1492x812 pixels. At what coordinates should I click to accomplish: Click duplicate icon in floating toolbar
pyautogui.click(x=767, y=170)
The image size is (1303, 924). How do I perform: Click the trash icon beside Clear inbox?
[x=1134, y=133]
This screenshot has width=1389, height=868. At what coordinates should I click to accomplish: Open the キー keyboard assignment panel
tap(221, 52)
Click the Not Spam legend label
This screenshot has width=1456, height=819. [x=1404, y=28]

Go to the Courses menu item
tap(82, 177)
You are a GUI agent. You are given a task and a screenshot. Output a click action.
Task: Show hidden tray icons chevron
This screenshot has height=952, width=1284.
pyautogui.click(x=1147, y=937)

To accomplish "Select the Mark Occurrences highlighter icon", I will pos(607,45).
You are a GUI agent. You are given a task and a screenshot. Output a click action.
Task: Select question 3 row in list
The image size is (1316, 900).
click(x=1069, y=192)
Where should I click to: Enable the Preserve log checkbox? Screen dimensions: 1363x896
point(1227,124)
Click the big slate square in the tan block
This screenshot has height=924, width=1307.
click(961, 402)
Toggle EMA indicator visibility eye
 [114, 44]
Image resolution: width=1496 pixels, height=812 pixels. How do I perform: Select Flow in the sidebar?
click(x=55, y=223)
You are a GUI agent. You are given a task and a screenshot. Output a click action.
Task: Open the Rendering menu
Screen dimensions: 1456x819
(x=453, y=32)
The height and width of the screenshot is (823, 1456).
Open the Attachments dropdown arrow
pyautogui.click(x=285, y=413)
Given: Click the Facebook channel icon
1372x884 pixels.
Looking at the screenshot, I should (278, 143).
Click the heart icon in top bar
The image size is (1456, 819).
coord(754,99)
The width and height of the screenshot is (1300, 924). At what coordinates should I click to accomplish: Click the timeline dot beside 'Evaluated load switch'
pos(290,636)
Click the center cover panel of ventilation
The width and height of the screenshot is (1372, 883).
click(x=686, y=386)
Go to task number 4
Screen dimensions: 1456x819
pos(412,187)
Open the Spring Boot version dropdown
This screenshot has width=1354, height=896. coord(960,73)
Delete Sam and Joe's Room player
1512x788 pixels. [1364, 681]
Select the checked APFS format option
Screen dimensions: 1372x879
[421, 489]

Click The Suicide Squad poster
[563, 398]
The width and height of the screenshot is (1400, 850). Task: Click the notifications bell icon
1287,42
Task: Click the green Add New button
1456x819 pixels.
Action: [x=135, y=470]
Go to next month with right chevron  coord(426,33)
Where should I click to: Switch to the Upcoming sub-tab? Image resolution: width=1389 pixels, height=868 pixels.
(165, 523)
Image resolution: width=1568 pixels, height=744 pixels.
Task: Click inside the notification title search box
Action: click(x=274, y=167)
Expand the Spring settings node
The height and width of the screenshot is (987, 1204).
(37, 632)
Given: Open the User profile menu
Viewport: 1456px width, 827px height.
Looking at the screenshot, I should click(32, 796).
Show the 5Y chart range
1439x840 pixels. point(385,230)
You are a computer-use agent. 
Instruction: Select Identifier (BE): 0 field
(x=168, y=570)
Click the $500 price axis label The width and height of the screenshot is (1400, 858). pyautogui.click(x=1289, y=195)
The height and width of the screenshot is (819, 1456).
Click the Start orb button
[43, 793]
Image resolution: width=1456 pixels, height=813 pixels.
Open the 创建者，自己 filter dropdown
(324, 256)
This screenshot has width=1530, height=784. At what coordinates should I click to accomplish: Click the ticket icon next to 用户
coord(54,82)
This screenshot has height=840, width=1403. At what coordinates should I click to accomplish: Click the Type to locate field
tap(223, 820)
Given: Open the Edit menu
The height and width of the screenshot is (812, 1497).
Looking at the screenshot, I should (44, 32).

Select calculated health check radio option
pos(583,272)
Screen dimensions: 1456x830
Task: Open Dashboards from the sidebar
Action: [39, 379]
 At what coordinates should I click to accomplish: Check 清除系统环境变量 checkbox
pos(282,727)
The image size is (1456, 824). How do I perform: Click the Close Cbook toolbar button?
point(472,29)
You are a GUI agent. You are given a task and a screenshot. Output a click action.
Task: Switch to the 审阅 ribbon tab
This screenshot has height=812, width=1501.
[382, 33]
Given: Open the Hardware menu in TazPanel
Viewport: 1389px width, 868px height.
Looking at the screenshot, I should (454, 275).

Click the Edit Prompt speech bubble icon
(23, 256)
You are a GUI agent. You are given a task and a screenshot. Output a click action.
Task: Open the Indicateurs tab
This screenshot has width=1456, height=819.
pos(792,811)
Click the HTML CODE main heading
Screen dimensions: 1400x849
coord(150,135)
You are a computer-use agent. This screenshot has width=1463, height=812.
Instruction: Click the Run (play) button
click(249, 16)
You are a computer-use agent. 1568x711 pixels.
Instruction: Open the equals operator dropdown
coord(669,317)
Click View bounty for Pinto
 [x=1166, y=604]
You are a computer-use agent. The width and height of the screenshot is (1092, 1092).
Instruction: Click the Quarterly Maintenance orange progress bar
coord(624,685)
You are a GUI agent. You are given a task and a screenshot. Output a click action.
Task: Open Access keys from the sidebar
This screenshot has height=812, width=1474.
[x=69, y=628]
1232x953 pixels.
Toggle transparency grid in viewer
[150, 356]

--------------------------------------------------

Aim of the task:
From the first entry to the last, reproduce everything precisely.

Result for this task:
1492x812 pixels. At what coordinates should I click to accomplish: Click duplicate icon in floating toolbar
pyautogui.click(x=767, y=170)
The image size is (1303, 924). How do I perform: Click the trash icon beside Clear inbox?
[x=1134, y=133]
This screenshot has width=1389, height=868. At what coordinates should I click to accomplish: Open the キー keyboard assignment panel
tap(221, 52)
Click the Not Spam legend label
This screenshot has width=1456, height=819. [x=1404, y=28]

Go to the Courses menu item
tap(82, 177)
You are a GUI agent. You are given a task and a screenshot. Output a click action.
Task: Show hidden tray icons chevron
This screenshot has height=952, width=1284.
pyautogui.click(x=1147, y=937)

To accomplish "Select the Mark Occurrences highlighter icon", I will pos(607,45).
You are a GUI agent. You are given a task and a screenshot. Output a click action.
Task: Select question 3 row in list
The image size is (1316, 900).
click(x=1069, y=192)
Where should I click to: Enable the Preserve log checkbox? Screen dimensions: 1363x896
point(1227,124)
Click the big slate square in the tan block
This screenshot has height=924, width=1307.
click(961, 402)
Toggle EMA indicator visibility eye
 [114, 44]
Image resolution: width=1496 pixels, height=812 pixels. How do I perform: Select Flow in the sidebar?
click(x=55, y=223)
You are a GUI agent. You are given a task and a screenshot. Output a click action.
Task: Open the Rendering menu
Screen dimensions: 1456x819
(x=453, y=32)
The height and width of the screenshot is (823, 1456).
Open the Attachments dropdown arrow
pyautogui.click(x=285, y=413)
Given: Click the Facebook channel icon
1372x884 pixels.
Looking at the screenshot, I should (278, 143).
Click the heart icon in top bar
The image size is (1456, 819).
coord(754,99)
The width and height of the screenshot is (1300, 924). At what coordinates should I click to accomplish: Click the timeline dot beside 'Evaluated load switch'
pos(290,636)
Click the center cover panel of ventilation
The width and height of the screenshot is (1372, 883).
click(x=686, y=386)
Go to task number 4
Screen dimensions: 1456x819
pos(412,187)
Open the Spring Boot version dropdown
This screenshot has width=1354, height=896. coord(960,73)
Delete Sam and Joe's Room player
1512x788 pixels. [1364, 681]
Select the checked APFS format option
Screen dimensions: 1372x879
[421, 489]

Click The Suicide Squad poster
[563, 398]
The width and height of the screenshot is (1400, 850). Task: Click the notifications bell icon
1287,42
Task: Click the green Add New button
1456x819 pixels.
Action: [x=135, y=470]
Go to next month with right chevron  coord(426,33)
Where should I click to: Switch to the Upcoming sub-tab? Image resolution: width=1389 pixels, height=868 pixels.
(165, 523)
Image resolution: width=1568 pixels, height=744 pixels.
Task: Click inside the notification title search box
Action: click(x=274, y=167)
Expand the Spring settings node
The height and width of the screenshot is (987, 1204).
(37, 632)
Given: Open the User profile menu
Viewport: 1456px width, 827px height.
Looking at the screenshot, I should click(32, 796).
Show the 5Y chart range
1439x840 pixels. point(385,230)
You are a computer-use agent. 
Instruction: Select Identifier (BE): 0 field
(x=168, y=570)
Click the $500 price axis label The width and height of the screenshot is (1400, 858). pyautogui.click(x=1289, y=195)
The height and width of the screenshot is (819, 1456).
Click the Start orb button
[43, 793]
Image resolution: width=1456 pixels, height=813 pixels.
Open the 创建者，自己 filter dropdown
(324, 256)
This screenshot has width=1530, height=784. At what coordinates should I click to accomplish: Click the ticket icon next to 用户
coord(54,82)
This screenshot has height=840, width=1403. At what coordinates should I click to accomplish: Click the Type to locate field
tap(223, 820)
Given: Open the Edit menu
The height and width of the screenshot is (812, 1497).
Looking at the screenshot, I should (44, 32).

Select calculated health check radio option
pos(583,272)
Screen dimensions: 1456x830
Task: Open Dashboards from the sidebar
Action: [39, 379]
 At what coordinates should I click to accomplish: Check 清除系统环境变量 checkbox
pos(282,727)
The image size is (1456, 824). How do I perform: Click the Close Cbook toolbar button?
point(472,29)
You are a GUI agent. You are given a task and a screenshot. Output a click action.
Task: Switch to the 审阅 ribbon tab
This screenshot has height=812, width=1501.
[382, 33]
Given: Open the Hardware menu in TazPanel
Viewport: 1389px width, 868px height.
Looking at the screenshot, I should (454, 275).

Click the Edit Prompt speech bubble icon
(23, 256)
You are a GUI agent. You are given a task and a screenshot. Output a click action.
Task: Open the Indicateurs tab
This screenshot has width=1456, height=819.
pos(792,811)
Click the HTML CODE main heading
Screen dimensions: 1400x849
coord(150,135)
You are a computer-use agent. This screenshot has width=1463, height=812.
Instruction: Click the Run (play) button
click(249, 16)
You are a computer-use agent. 1568x711 pixels.
Instruction: Open the equals operator dropdown
coord(669,317)
Click View bounty for Pinto
 [x=1166, y=604]
You are a computer-use agent. The width and height of the screenshot is (1092, 1092).
Instruction: Click the Quarterly Maintenance orange progress bar
coord(624,685)
You are a GUI agent. You are given a task and a screenshot. Output a click action.
Task: Open Access keys from the sidebar
This screenshot has height=812, width=1474.
[x=69, y=628]
1232x953 pixels.
Toggle transparency grid in viewer
[150, 356]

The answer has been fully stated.